-- RAW DATA --
==========

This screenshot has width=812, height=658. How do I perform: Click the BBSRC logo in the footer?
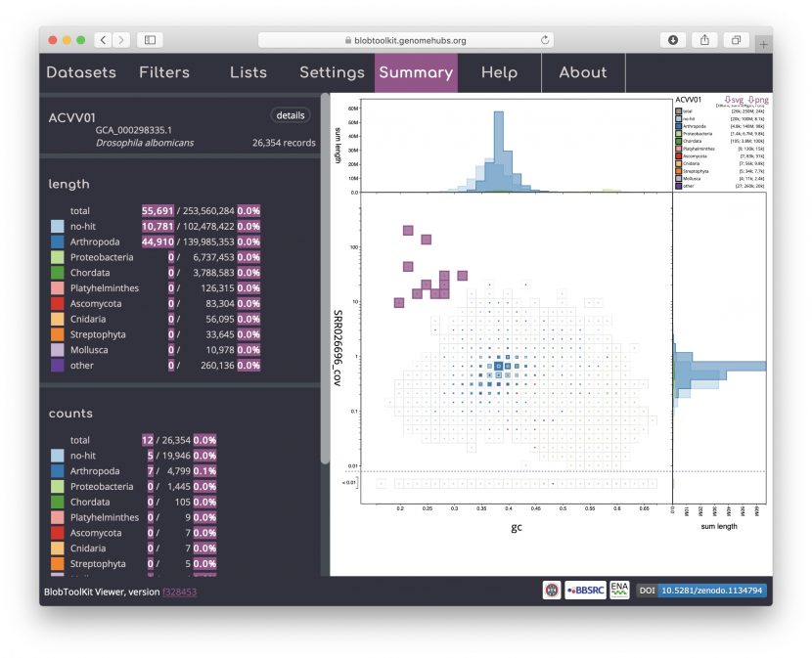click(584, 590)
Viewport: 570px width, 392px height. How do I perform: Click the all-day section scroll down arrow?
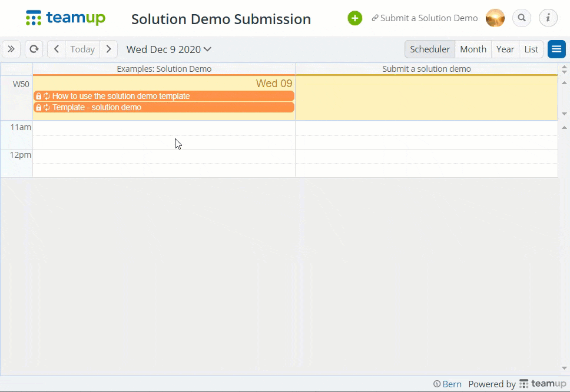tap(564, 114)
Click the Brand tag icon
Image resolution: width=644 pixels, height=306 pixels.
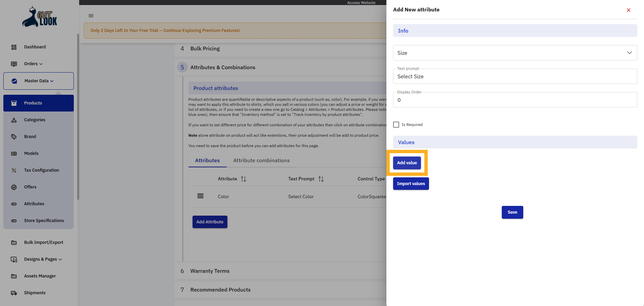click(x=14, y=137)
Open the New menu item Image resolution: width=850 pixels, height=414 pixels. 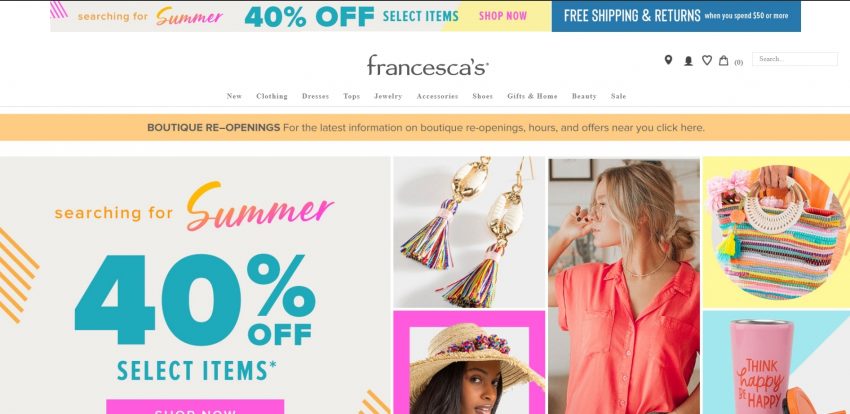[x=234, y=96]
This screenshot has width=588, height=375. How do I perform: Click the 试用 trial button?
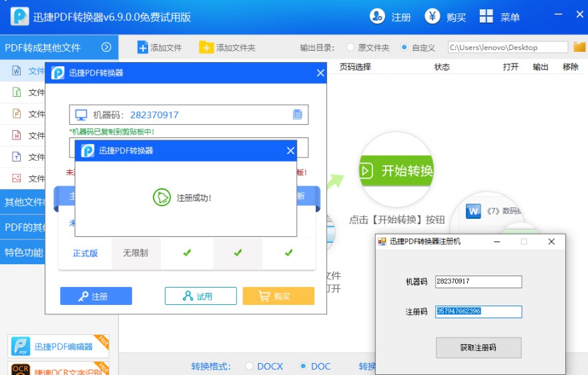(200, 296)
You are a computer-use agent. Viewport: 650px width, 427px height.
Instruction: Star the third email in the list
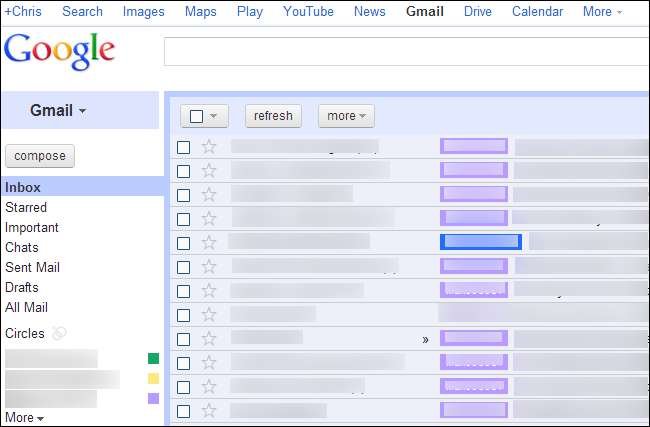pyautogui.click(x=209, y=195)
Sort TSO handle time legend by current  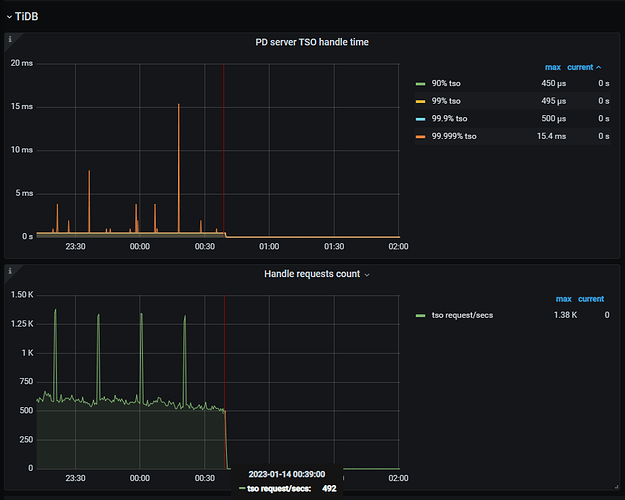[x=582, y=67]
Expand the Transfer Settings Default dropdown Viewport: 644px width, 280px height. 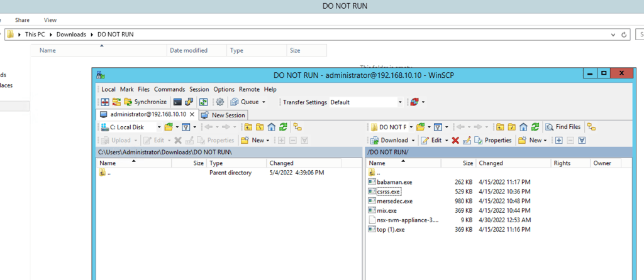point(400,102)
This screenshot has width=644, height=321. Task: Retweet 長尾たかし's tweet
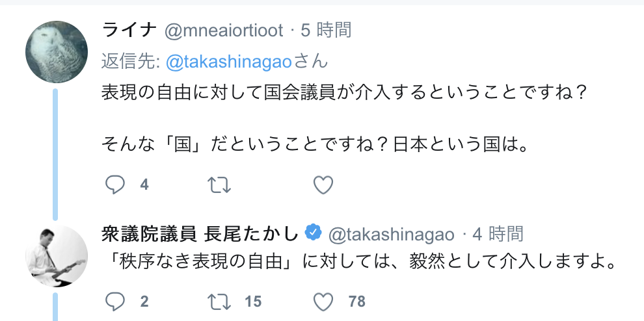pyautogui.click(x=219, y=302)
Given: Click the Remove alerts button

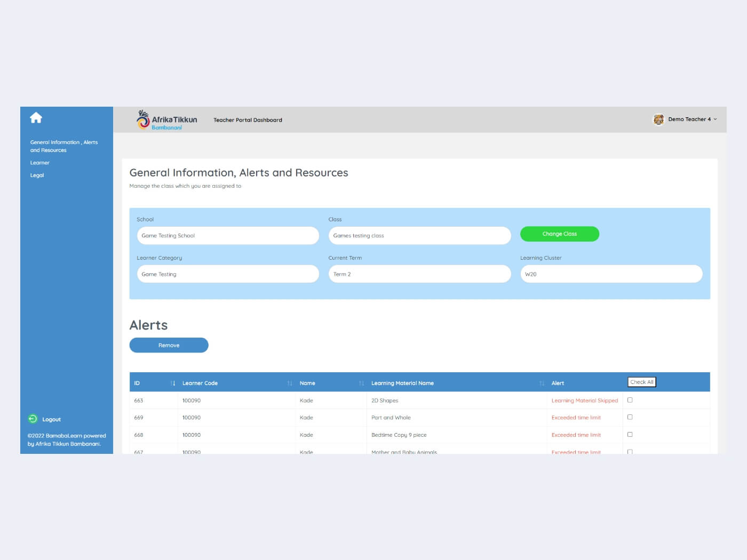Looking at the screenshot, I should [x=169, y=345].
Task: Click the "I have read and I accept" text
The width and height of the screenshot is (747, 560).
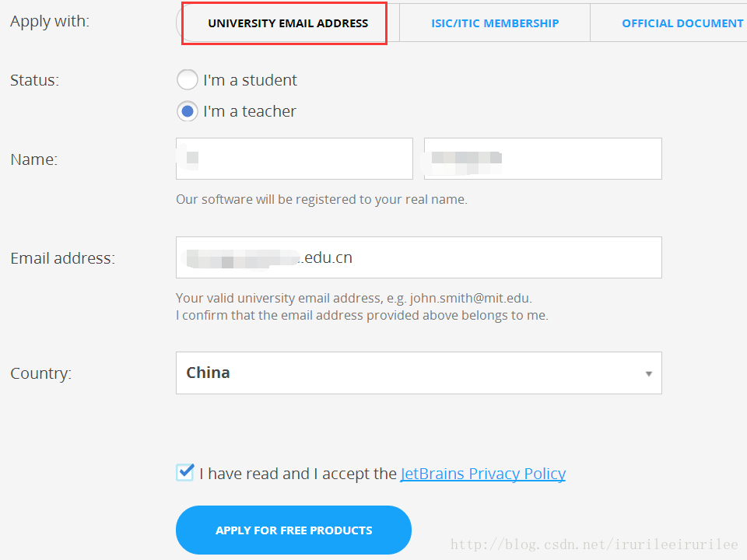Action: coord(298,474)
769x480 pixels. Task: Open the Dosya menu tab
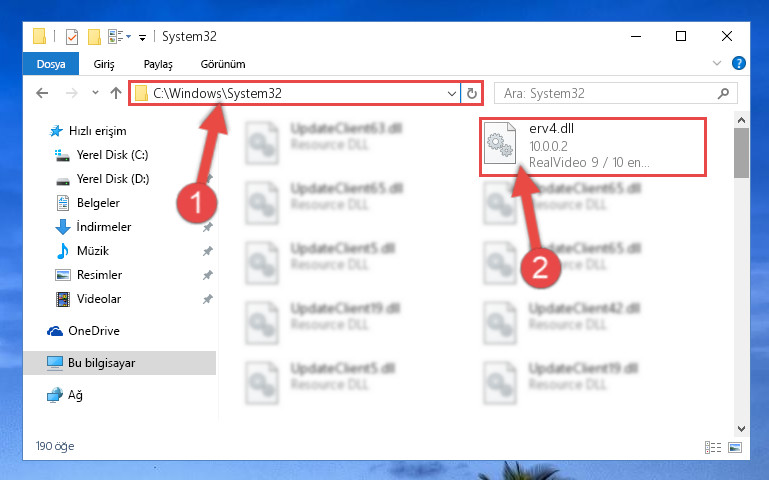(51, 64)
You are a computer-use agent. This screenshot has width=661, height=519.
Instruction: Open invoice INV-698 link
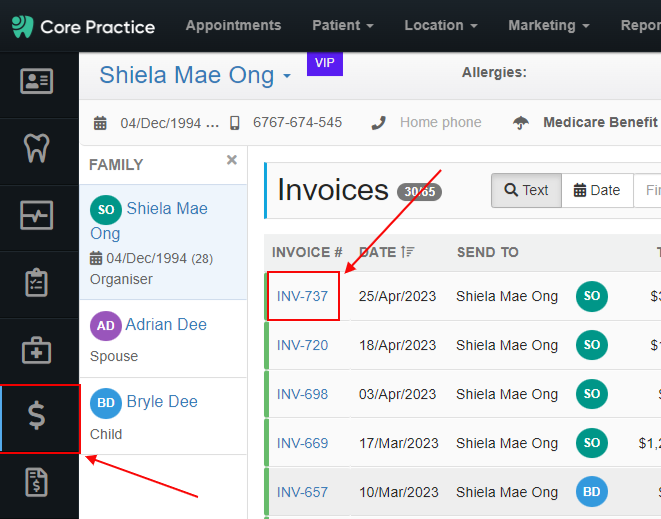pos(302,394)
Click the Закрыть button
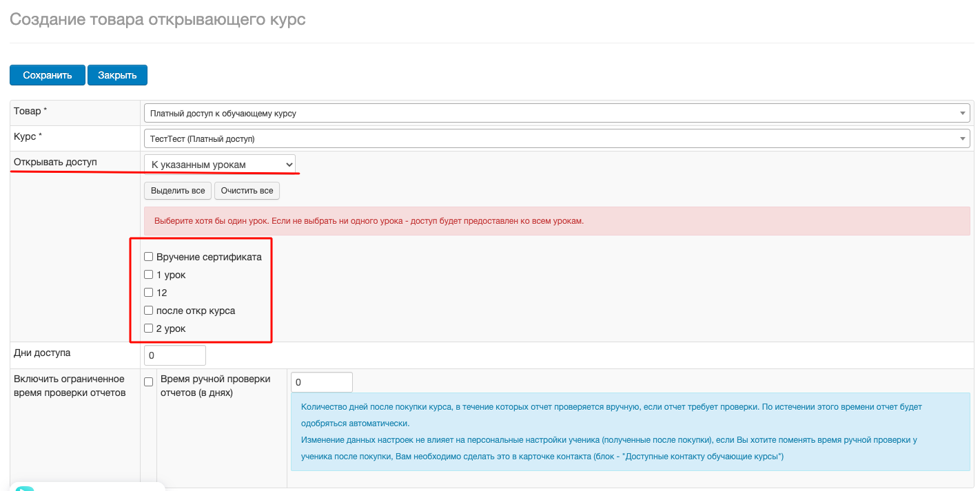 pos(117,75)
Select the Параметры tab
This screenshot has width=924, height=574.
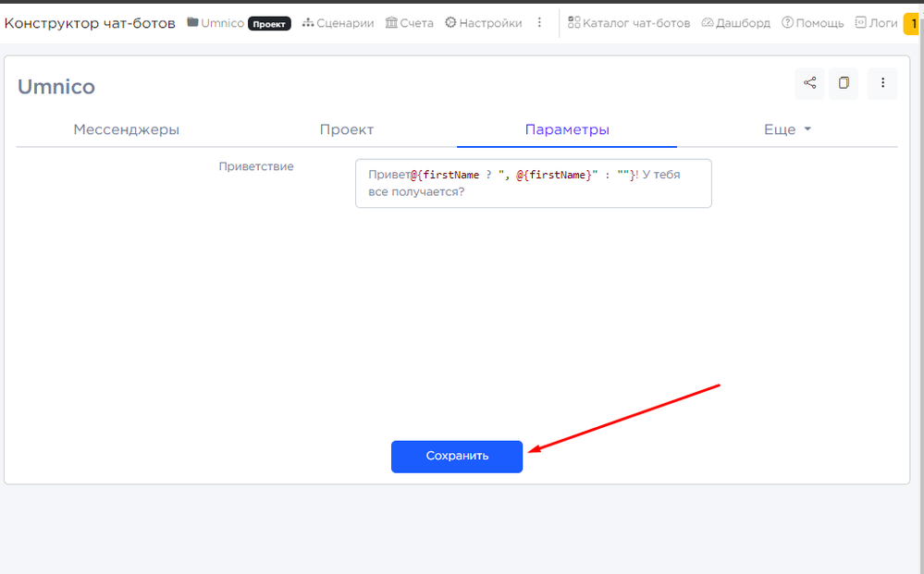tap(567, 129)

==========

-- TO DO --
Nothing should appear in the answer except the lines from the one containing "This screenshot has width=644, height=321." through the last line of the listing, given again exactly and with no pictures.

-- WRITTEN SOLUTION --
This screenshot has width=644, height=321. Task: Retweet 長尾たかし's tweet
pyautogui.click(x=219, y=302)
Given: Click the Remove alerts button

Looking at the screenshot, I should [x=169, y=345].
Task: Click the "I have read and I accept" text
The width and height of the screenshot is (747, 560).
Action: coord(298,474)
769x480 pixels. Task: Open the Dosya menu tab
(51, 64)
You are a computer-use agent. This screenshot has width=661, height=519.
Instruction: Open invoice INV-698 link
pos(302,394)
Click the Закрыть button
 pos(117,75)
Select the Параметры tab
This screenshot has width=924, height=574.
tap(567, 129)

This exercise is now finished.